Wikipedia grows ever more indispensible, as it provides this concise entry on the Brown Bobby Doughnut Machine
. A junior model now sits on the dinette table at my mum Alta's house, having been passed down from my father's mother Alta. That's right, his mom was an Alta and he married an Alta. I suppose, to be fair, the name was in the top 200
or so when they both were born, but still notable, I always thought...
Anyway, these triangular cake doughnuts were a prominent highlight of any visit to Grandmother Alta's apartment on Armour Blvd in Kansas City in the early Sixties. Growing up and inhaling the hot product with a glass of cold creamy milk that was delivered in bottles to the back porch of her 4th floor apartment - memories don't come much more vivid than those for me. The process consisted of mixing (at least) a double bowl of batter, and then baking them much like waffles, six at a time, for just a few minutes per batch, watching for the steaming to almost disappear before lifting the lid and popping them out. It almost always took several batches of six before the number on the cooling rack broke double figures, but after a couple of hours of sitting in the kitchen, there would be enough of a pile to wrap and put in an old Christmas tin to send home with us.

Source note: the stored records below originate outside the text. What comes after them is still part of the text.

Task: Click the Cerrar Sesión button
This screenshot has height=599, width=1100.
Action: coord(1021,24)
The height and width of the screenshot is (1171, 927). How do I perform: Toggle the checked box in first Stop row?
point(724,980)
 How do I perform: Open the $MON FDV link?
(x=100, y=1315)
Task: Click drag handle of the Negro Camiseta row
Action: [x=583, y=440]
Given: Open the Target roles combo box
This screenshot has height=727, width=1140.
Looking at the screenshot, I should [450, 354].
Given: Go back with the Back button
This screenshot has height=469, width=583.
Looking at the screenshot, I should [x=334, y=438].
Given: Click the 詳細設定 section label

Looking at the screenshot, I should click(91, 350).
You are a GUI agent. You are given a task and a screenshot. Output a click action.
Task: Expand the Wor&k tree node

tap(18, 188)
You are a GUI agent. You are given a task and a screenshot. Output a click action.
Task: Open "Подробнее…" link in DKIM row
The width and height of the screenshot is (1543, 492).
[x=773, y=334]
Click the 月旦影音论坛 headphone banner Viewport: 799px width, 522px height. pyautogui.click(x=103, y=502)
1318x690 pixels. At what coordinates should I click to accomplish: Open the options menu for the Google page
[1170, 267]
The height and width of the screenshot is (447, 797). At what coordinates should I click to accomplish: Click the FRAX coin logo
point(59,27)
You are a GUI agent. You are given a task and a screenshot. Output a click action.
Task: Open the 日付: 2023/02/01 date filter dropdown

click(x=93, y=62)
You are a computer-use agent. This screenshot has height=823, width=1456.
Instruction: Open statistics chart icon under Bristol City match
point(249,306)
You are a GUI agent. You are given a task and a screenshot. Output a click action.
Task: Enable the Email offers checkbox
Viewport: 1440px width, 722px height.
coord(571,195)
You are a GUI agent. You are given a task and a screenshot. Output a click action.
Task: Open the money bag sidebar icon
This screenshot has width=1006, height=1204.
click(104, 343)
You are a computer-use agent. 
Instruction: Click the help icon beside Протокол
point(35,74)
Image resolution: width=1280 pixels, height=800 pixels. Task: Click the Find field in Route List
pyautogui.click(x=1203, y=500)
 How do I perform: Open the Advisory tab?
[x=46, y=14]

I have only recently become aware of the entrepreneurial aspect of owning a Brown Bobby. I don't know how she came to have it, alas, and I wish I had heard the story from her directly, but informed by Dad's genealogical research and the info about how Brown Bobby was marketed, I can imagine that a woman such as herself, twice divorced before 30 and with two young boys, would have been keenly interested in the idea of a home business. I wonder how it worked out for and her sisters.
I used to think of Grandmother (explicitly not Grandma) Alta as a Mary Tyler Moore-esque career woman, as she worked well into her seventies as an ambulance dispatcher at a hospital. Tallish, slim, and brunette, she wore the same polyester fashions that Mary could have worn, or maybe Rhoda, even though she turned 70 in 1973, as she travelled the world through her retirement.
Since Bobby Lightfoot liked it so much, here is a flashback to a holiday visit from 1957, with Grandmother and me.
Haven't looked lately, but there has been a lively market for the machines among collectors and I wouldn't be surprised if it was worth Cdn$1,000.00. Staggering, really.